The cute little girl was offered a modelling contract and photographed in a big Akubra hat. The iconic Australian hats are a symbol of the unspoilt wilderness of the country.
Dolly soon became the face of the company, with images of her spread throughout Australia.
Sadly, the fame came at a high price – one no one should have to pay.
At the age of 14, Dolly took her own life.
What her parents did notice, however, was that Dolly changed from being “the world’s funniest little girl” to an anxious and nervy teenager who barely spoke to others and didn’t want to attend school.
According to her mother Kate, Dolly had received several insults from boys calling her a “slut”.
“I don’t know whether 12 year olds even know what that means, they shouldn’t,” she told News.au.
“I used to tell her: ‘It will get better, you’ll fit in. Everybody’s trying to fit in and they’re just working out their pecking order. Try not to be mean’.”
Because Dolly was raised on a farm, far out in the country side, she already had a tendency to feel isolated. The bullies on the internet only made the situation worse.
The parents describe it as the “longest night” of their lives; it was all they could do to hold their lifeless daughter in their arms until an ambulance arrived. It took hours, because the family lived so far away.
Mere days after the suicide, Tick wrote a long and emotional message about Dolly’s life on Facebook.
The father thanked others for their support, but also took the opportunity to fire a message at the young people who pushed his daughter to suicide.

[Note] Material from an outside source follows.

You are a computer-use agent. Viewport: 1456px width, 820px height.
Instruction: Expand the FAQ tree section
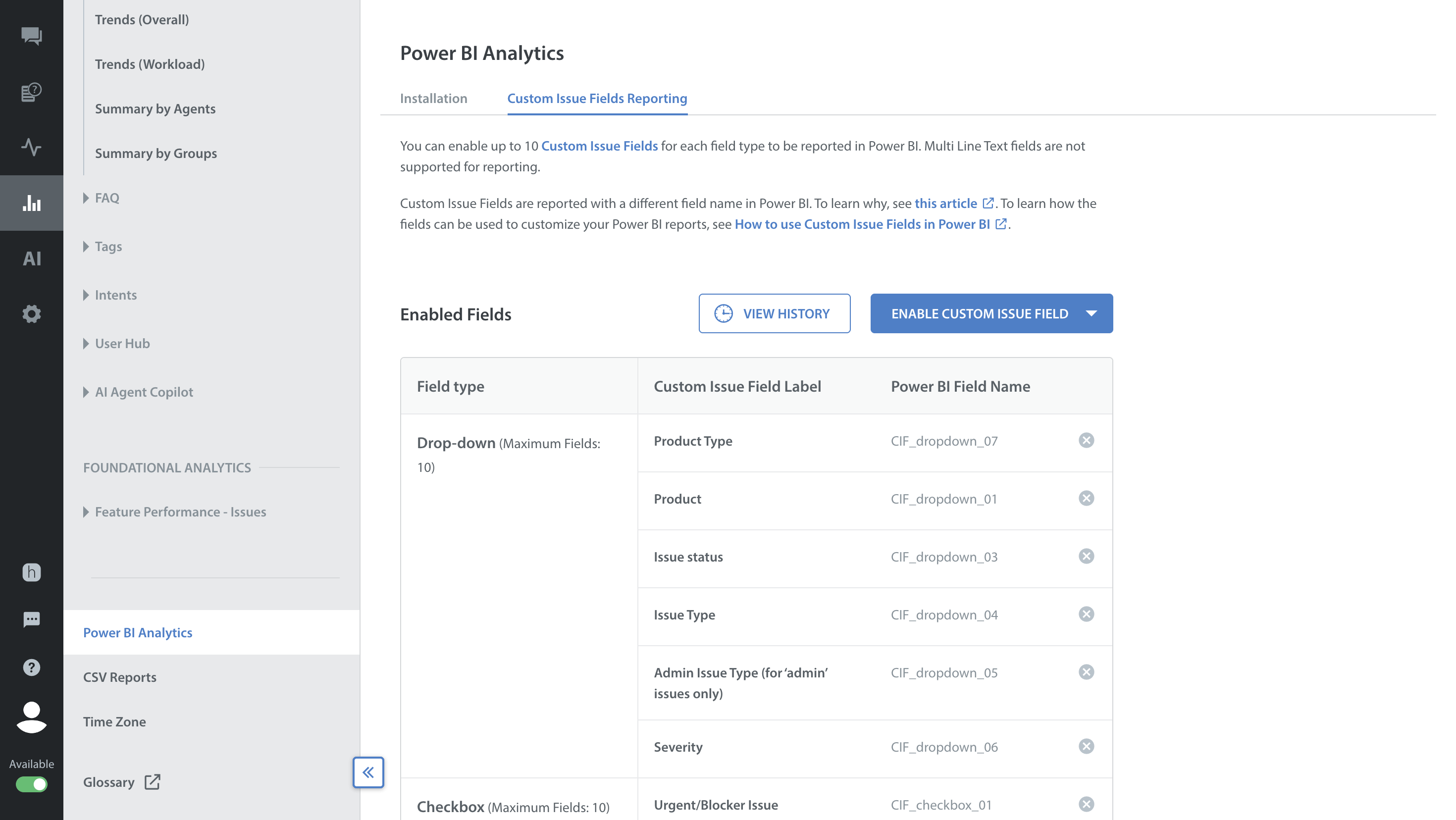point(86,198)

“This week has been an example of how social media should be used, it has also been an example of how it shouldn’t be. If we can help other precious lives from being lost and the suffering of so many, then Doll’s life will not be wasted,” he wrote.
Dolly was described as a “caring, beautiful soul”. Her family also added a painting that Dolly herself had done – one of a skinny figure bent over backwards.
Aiming at bullying
The message under the painting reads: “Talk, even if your voice shakes.”
According to her dad: “This powerful message tells us about the dark, scary place our beautiful angel had travelled to.”
Tick also had a brutally honest message designed to give a lesson to his daughter’s tormenters. He wrote on Facebook: “If by some chance the people who thought this was a joke and made themselves feel superior by the constant bullying and harassment see this post, please come to our service and witness the complete devastation you have created.”